300,000 - 500,000 GBP
bidding is closed


  • Kurt Schwitters
  • Das Bild der guten Hoffnung (The Picture of Good Hope)
  • signed with artist's initials and dated 40; signed, dated 1940 and titled on the reverse 
  • oil, wood and plaster relief  
  • 65.5 by 55 cm. 25 3/4 by 21 5/8 in.


Ernst Schwitters, Lysaker (by descent from the artist)
Marlborough Fine Art, London (on commission 1963-1977)
Susanne Steiner, Forch (acquired by 1989)
Acquired from the above by the present owner in 1989


Stockholm, Konstsalongen Samlaren im Konstnärshuset; Kopenhagen, Statens Museum for Kunst und Kunstforeningen; London, Marlborough Fine Art; Cologne, Wallraf-Richartz-Museum; Cologne, Kölnischer Kunstverein and Rotterdam, Museum Boijmans-van Beuningen, Kurt MERZ Schwitters. Retrospektive, 1962-64, no. 154 (Stockholm) and no. 224 (Cologne and Rotterdam)
Edinburgh, New 57 Gallery, Kurt Schwitters, August - September 1976, no. C
Oxford, The Museum of Modern Art, Kurt Schwitters. Merzbilder, December - January 1976-77
New York, Galerie Michael Werner, Kurt Schwitters, October - November 1990, no. 18, illustrated
Krems, Kunsthalle, Chaos, Wahnsinnn. Permutationen der zeitgenössischen Kunst, 1996, p. 191
Vienna, Kunstforum, Schwitters, March - June 2002, p. 167, no. 99, illustrated


Karin Orchard and Isabel Schulz, Kurt Schwitters, Catalogue raisonné 1937-1948, Vol. III, Hannover 2003, p. 246, no. 2622, illustrated 

Catalogue Note

At the end of the First World War Schwitters’ working practice shifted dramatically, focussing his energy almost exclusively on abstract collage and relief. Coinciding with the founding of the Bauhaus in 1919, it is hard to establish who was the greater influence on whom. Josef Albers’ Gitterbild, executed in 1921 during his last years as a Bauhaus student, and the glass assemblages made prior, echo Schwitters’ practice of Merz and the focus on ‘found objects’, especially the re-appropriation of common materials in art. However, it is likely that during his repeated visits to the Weimar Bauhaus in the 1920s, Schwitters would have discussed Kandinsky’s pursuit of abstract, neo-representational art with the artist and incorporated elements of his practice into his own work.  

Das Bild der guten Hoffnung is an exceptional Merz relief, forming part of Schwitter’s self-proclaimed, and subsequently accurate, late period. Comprising both found objects and figurative painting, the work contrasts organic nature and a constructed idealized form.

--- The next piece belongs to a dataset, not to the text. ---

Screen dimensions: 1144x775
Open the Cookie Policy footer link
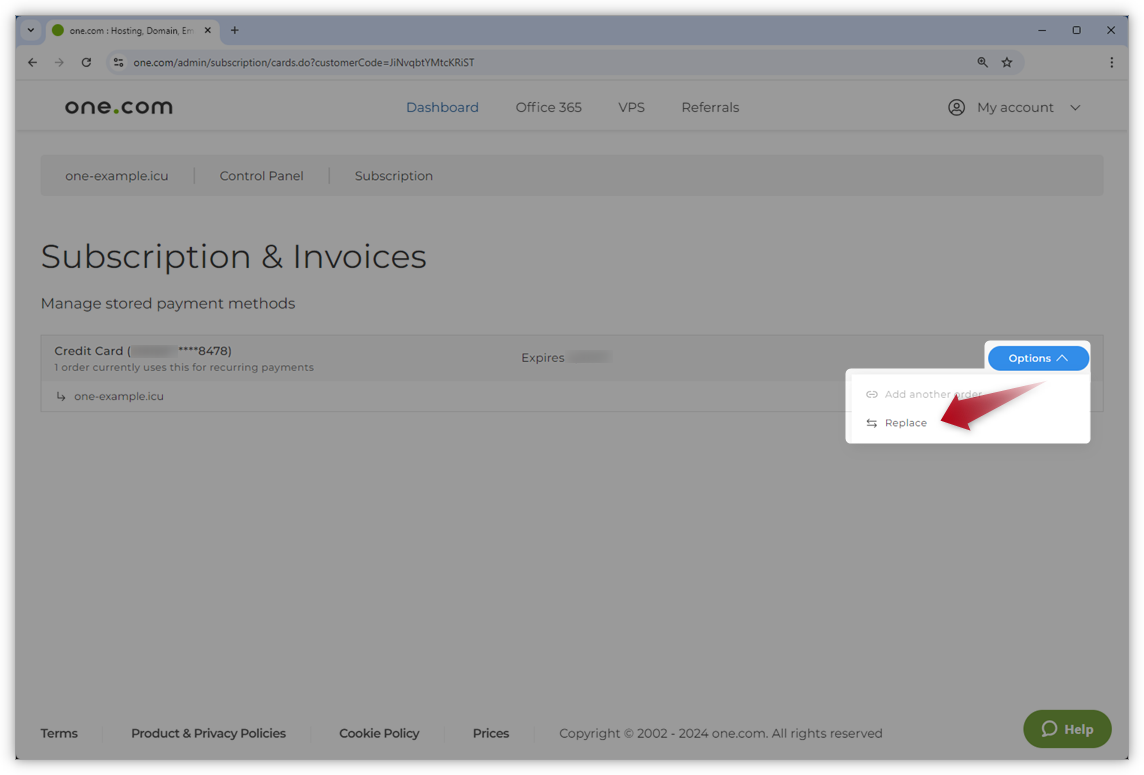pyautogui.click(x=379, y=733)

The central elements of the white flag and painted egg, combined with the romanticised title The Picture of Good Hope, perhaps allude to Schwitters’ imploring hope that Nazism would fail and he would be allowed to return to Germany and his Merzbau in Hanover.

Schwitters engaged with the belief that equal importance of all materials in abstraction is the perfect means of expression. Best illustrated in his own words “Merz paintings are abstract works of art. The word Merz denotes essentially the combination of all conceivable materials for artistic purposes, and technically the principle of equal evaluation of the individual materials…. The artist creates through choice, distribution and metamorphosis of the materials” (Kurt Schwitters, cited in: Gwenda Webster, Kurt Merz Schwitters, Cardiff 1997, p. 53).

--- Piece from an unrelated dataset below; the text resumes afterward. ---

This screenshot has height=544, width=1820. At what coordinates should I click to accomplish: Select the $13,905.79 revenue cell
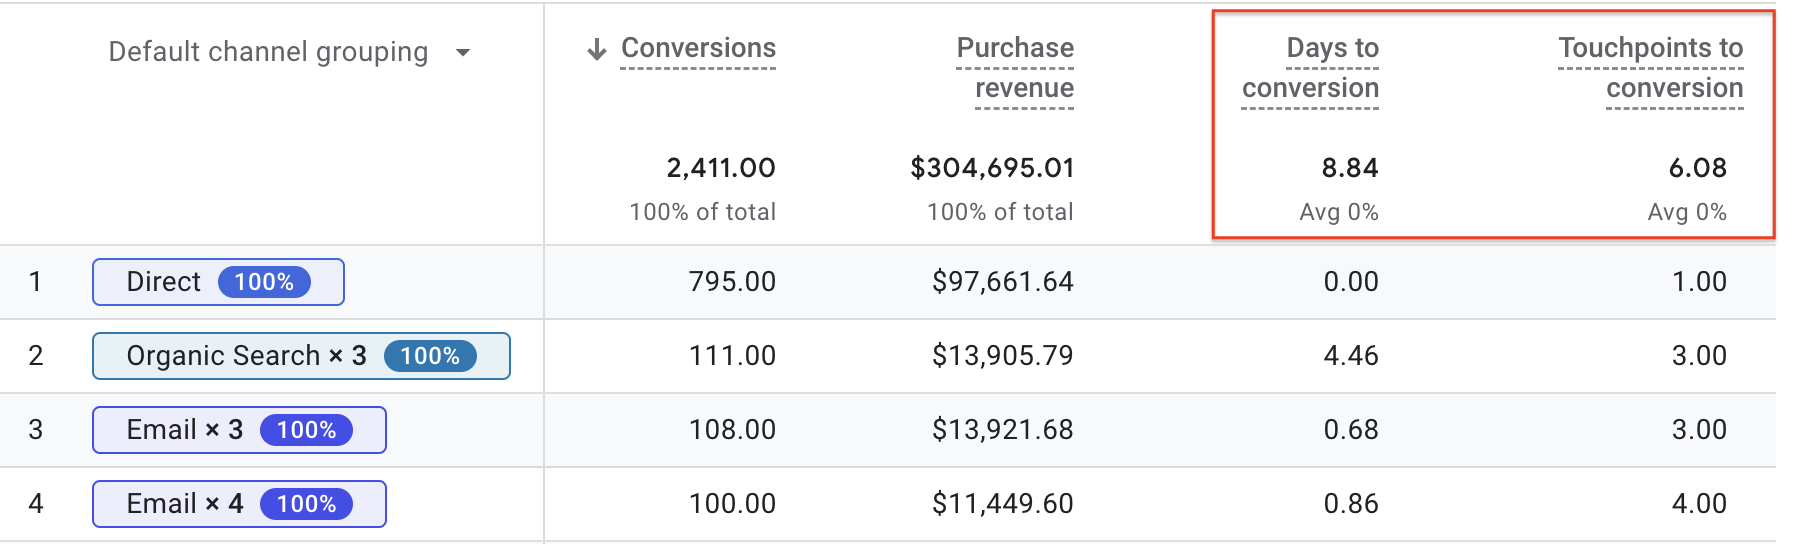click(x=1002, y=356)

Throughout his career Schwitters’ solely focused on the perfection of Merz, returning to it continuously  - "I can see from the work I am doing now, that in my old age I will be able to go on developing Merz. After my death it will be possible to distinguish 4 periods in my Merz works: The Sturm und Drang of the first works – in a sense revolutionary in the art world – then the dry, more scientific search for new possibilities and the laws of composition and materials, then the brilliant game with skills gained, that is to say the present stage, and ultimately the utilization of acquired strengths in the intensification of expression. I will have achieved that in around 10 years." (Kurt Schwitters, ‘Letter to Helma Schwitters’, 23 December 1939, cited in: Exh. Cat., London, Tate, Schwitters in Britain, 2013, p. 56).